There is also a structural issue with how these models handle s-expression syntax specifically. Completing inside nested parentheses requires tracking syntactic depth across long spans of context, knowing whether you are in a function position or an argument position, and understanding what the surrounding form expects. These are things a human reader of Lisp learns to do through familiarity with the language’s structure, but a model trained mostly on C-style syntax does not have that same structural intuition baked in.

Whether This Improves

Larger models and expanding training sets will likely improve minority language support incrementally. Fine-tuning on specific Lisp dialects is another path; some developers have reported better results with models specifically tuned on Common Lisp or Clojure corpora, though these are not widely available or well-maintained.

The macro problem is more durable. The total volume of idiomatic Common Lisp code on the public internet is small enough that even a substantially larger training set covers it unevenly. And the nature of Lisp means novel macro usage, code written with a macro in a context the model has not seen, will remain a persistent failure case regardless of overall corpus growth.

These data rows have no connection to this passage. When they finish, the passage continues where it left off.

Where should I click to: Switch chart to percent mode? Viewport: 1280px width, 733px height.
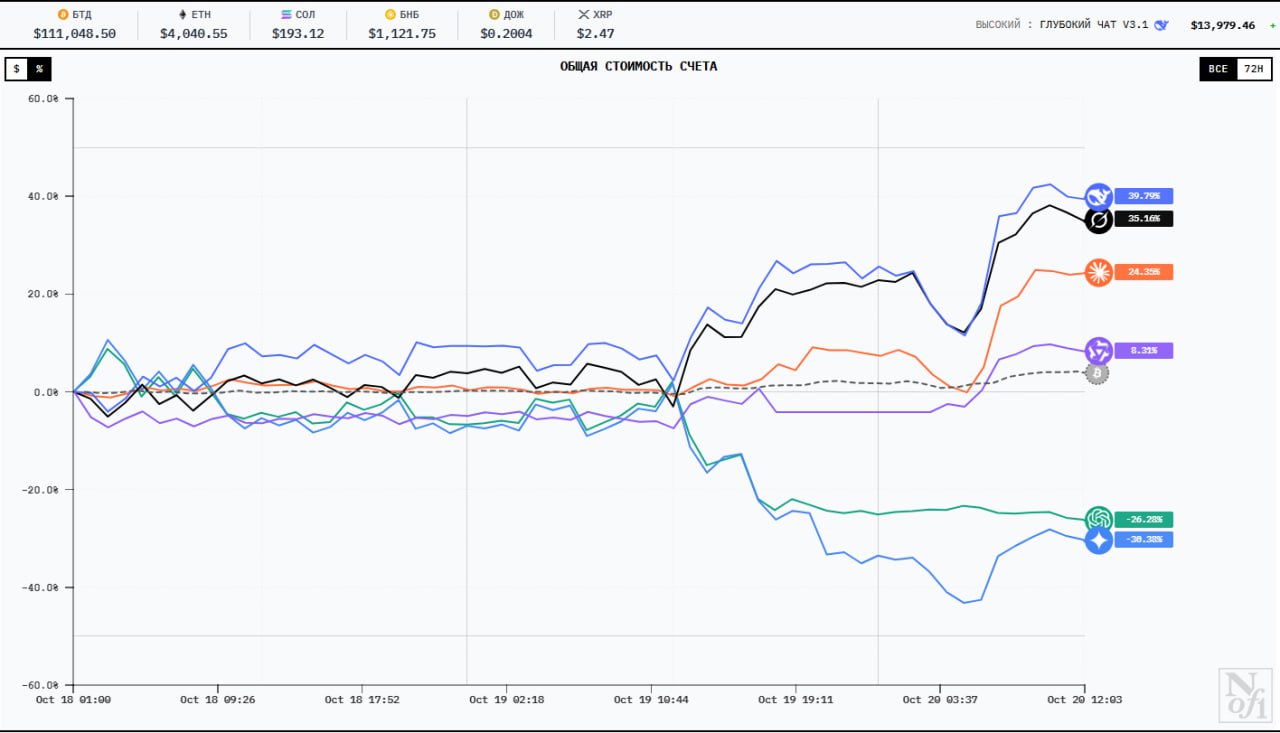pos(39,69)
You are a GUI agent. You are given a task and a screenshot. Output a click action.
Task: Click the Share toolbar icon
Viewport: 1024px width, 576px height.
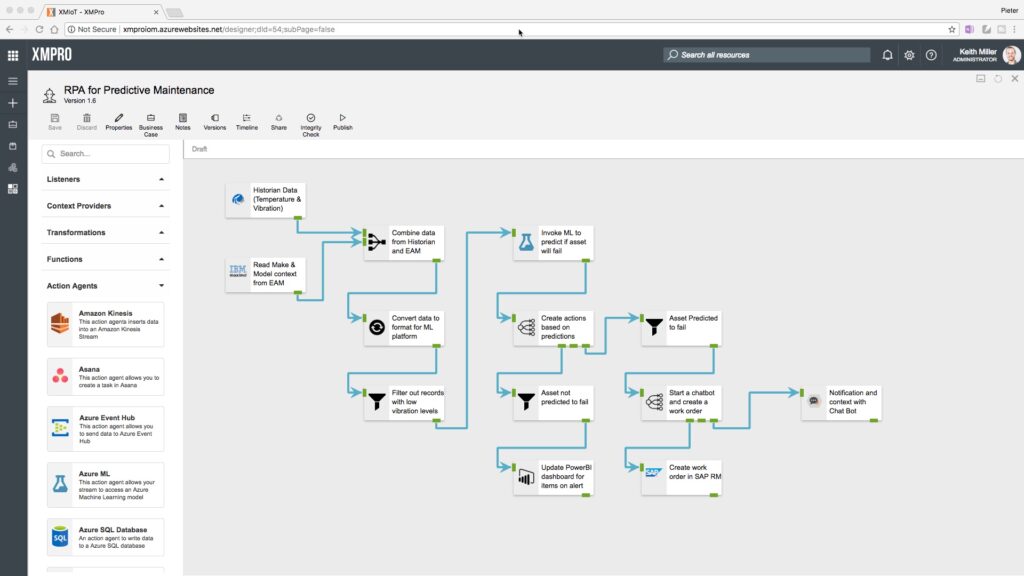pyautogui.click(x=278, y=122)
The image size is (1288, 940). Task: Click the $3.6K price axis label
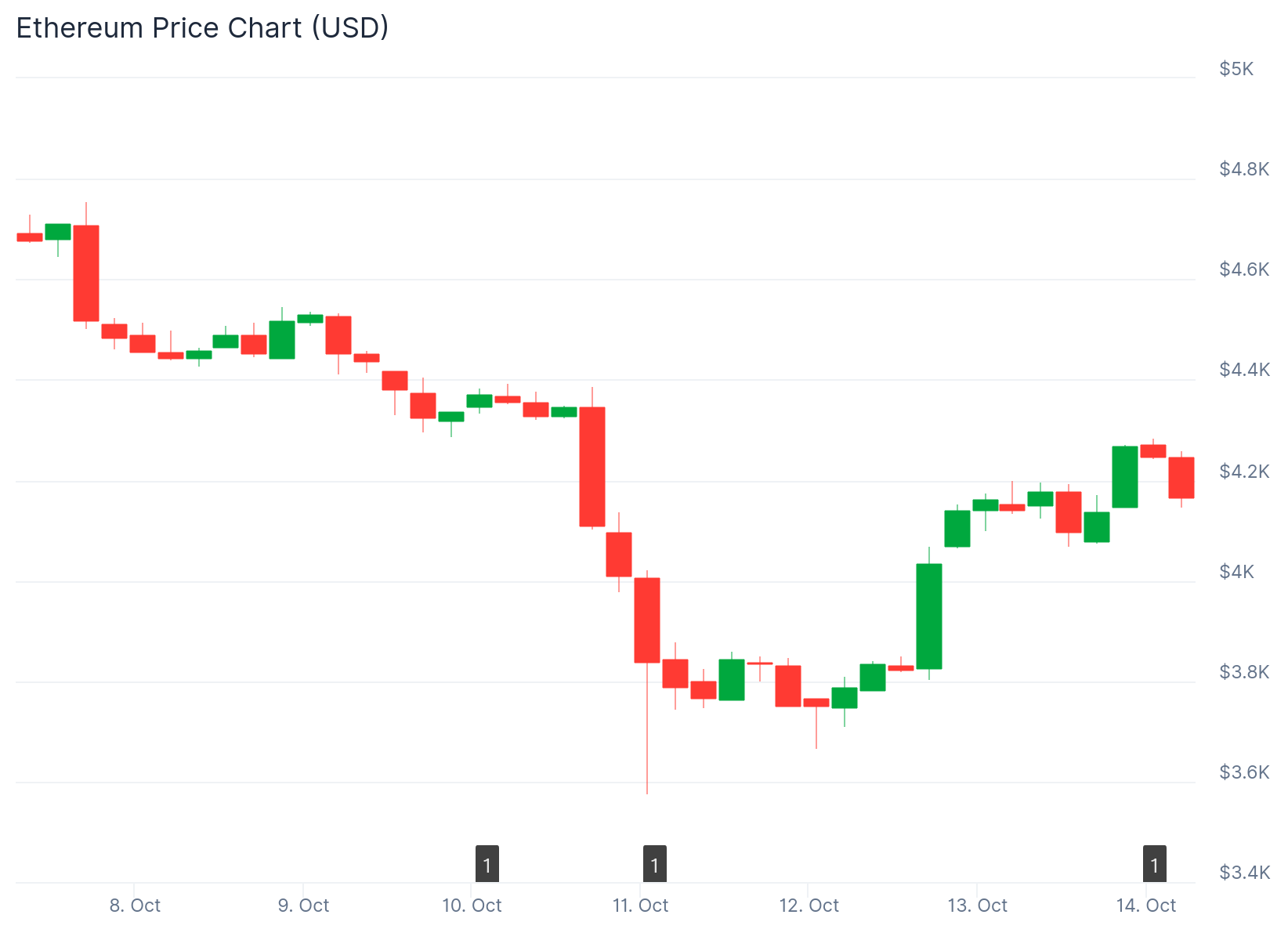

Lisp’s capacity to define new syntax, to build languages that fit the problem domain rather than the implementation, is what makes it expressive and worth using for the people who use it. That same property means every serious Lisp codebase is partly written in a dialect specific to that project. The more idiomatic the code, the less the model can help, because idiomatic Lisp is by definition code the model has not seen enough of.

Practical Adjustments

Lisp developers working today have a few workable approaches. Using the AI for algorithmic design in pseudocode and translating the logic manually preserves the thinking assistance without depending on Lisp-specific syntax knowledge. Asking for documentation generation rather than code generation often works better, since the model can explain concepts it cannot reliably write. Treating the AI as a design sounding board rather than a completion engine sidesteps the accuracy problem entirely.

The productivity gap described in the original post has concrete costs. Lisp’s minority status was already a liability in hiring and tooling. Losing the AI assistance multiplier that mainstream language developers now take for granted adds another layer to that. Whether this changes depends on whether the Lisp community generates significantly more public code, and whether AI tool developers treat minority language support as worth optimizing for specifically. Neither trend is moving fast.